What is clear is that a good reputation and happy customers are paramount for success, particularly when times are tough. When asked what factor most represents a successful business, more than two fifths of the respondents (43%) said a “good reputation,” with just over a quarter (27%) saying “happy customers,” with a fifth (19%) attributing success to achieving high profits.
A healthy economy in 2009 was seen as key to future success. More than half of the businesses surveyed (56%) said that a stronger economy was the most important factor, with a fifth (21%) of respondents picking the age old gripe of less red tape as the one thing that would most improve their business. Surprisingly less than one tenth (9%) said they would invest in better trained staff to improve their business by 2009.
On the positive side, over one tenth (12%) of the businesses polled believe they are more driven as a result of the harsher economic conditions. The credit crunch has helped improve some businesses who said they have gained more customer understanding (7%), more experience (6%) and become more innovative (5%) to see them through the downturn.
Drive was seen as the most vital personal quality to run a successful business (28%). This was followed closely by knowledge (25%) and passion (21%).

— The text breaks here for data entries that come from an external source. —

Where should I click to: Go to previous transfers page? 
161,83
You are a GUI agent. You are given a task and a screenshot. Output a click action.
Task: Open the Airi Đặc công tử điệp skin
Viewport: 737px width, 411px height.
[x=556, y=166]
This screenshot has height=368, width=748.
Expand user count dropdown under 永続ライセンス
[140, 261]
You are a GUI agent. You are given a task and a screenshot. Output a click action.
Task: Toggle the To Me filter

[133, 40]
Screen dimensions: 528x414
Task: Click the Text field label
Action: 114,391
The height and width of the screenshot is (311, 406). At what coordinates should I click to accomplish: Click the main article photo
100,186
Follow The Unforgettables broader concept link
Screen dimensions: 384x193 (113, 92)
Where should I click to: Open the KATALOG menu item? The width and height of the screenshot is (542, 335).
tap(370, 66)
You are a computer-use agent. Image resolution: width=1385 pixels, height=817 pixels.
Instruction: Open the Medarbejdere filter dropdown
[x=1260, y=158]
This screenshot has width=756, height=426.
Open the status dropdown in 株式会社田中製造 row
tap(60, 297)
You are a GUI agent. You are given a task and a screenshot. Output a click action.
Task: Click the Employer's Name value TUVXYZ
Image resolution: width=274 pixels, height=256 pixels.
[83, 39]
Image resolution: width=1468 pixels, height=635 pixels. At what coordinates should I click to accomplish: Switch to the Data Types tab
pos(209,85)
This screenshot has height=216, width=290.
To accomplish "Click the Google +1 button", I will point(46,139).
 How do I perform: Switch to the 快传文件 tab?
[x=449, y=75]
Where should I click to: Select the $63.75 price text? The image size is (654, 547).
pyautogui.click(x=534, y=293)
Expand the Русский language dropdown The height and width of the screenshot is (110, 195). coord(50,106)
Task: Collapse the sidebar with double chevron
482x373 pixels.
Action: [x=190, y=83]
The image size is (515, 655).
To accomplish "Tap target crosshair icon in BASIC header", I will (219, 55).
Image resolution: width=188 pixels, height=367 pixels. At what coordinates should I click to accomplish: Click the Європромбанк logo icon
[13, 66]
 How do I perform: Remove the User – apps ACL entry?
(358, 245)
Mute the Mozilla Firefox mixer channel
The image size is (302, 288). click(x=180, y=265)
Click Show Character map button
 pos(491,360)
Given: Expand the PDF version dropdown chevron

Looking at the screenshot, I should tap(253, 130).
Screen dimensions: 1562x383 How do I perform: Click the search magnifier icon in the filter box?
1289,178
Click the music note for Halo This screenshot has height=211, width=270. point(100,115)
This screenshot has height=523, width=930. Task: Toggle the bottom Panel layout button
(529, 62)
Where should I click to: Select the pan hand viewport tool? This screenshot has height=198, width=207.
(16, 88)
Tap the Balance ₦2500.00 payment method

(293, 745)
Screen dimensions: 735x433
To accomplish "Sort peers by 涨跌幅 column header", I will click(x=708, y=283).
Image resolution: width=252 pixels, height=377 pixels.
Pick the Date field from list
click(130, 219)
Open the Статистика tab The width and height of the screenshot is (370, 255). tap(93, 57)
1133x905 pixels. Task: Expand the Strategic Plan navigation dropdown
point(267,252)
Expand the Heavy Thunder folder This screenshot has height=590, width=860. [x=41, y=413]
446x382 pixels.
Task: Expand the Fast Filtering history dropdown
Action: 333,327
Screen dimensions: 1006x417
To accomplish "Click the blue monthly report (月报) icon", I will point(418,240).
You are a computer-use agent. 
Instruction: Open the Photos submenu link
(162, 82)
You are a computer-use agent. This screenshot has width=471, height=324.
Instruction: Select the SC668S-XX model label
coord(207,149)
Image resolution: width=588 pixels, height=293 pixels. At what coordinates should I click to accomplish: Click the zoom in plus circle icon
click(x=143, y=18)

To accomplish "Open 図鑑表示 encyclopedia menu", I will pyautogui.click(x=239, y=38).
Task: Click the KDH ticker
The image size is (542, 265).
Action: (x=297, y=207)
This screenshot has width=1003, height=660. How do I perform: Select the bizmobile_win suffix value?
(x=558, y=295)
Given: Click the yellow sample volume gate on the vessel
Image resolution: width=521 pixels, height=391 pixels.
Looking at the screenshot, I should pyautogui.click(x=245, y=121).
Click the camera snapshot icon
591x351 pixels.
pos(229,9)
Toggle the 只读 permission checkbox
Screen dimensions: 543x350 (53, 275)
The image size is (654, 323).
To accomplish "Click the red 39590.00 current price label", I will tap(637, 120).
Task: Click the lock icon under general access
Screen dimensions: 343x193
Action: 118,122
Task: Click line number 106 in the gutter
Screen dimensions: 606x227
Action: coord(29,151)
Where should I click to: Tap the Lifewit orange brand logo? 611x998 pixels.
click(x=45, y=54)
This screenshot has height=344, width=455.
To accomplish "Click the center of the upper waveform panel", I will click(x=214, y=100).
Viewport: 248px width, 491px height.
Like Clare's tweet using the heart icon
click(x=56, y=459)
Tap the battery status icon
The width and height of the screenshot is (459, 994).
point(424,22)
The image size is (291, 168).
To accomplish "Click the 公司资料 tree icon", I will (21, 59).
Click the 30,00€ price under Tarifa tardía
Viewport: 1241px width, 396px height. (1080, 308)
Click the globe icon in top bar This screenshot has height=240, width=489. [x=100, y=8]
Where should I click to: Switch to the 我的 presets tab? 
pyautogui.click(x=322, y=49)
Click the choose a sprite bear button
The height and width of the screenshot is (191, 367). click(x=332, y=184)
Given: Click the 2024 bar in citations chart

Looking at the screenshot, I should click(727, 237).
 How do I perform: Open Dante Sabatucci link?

Only a small handful of organisations (3%) said education was an important personal quality for success, marginally above ruthlessness (2%).
Commenting on the findings from the latest Orange SMS Business Jury Martin Lyne, director of small and medium enterprise, Orange Business said: “This is a great insight into the current mindset of Britain’s businesses during these difficult economic times. It’s hugely encouraging to see the value placed on good reputation and customer satisfaction. There is also a great resolve and fighting spirit among the owners and managers of Britain’s smaller businesses. With the hope of a stronger economy, we can look to put the great back into Britain as a place for running a business.”
As to which company or brand sets the gold standard as an example of a successful British businesses, just under half (47%) of those surveyed chose Tesco, 13% chose M&S, 12% chose Dyson, 10% chose the BBC, 3% chose BA and perhaps unsurprisingly given the recent banking collapse only 1% picked Barclays.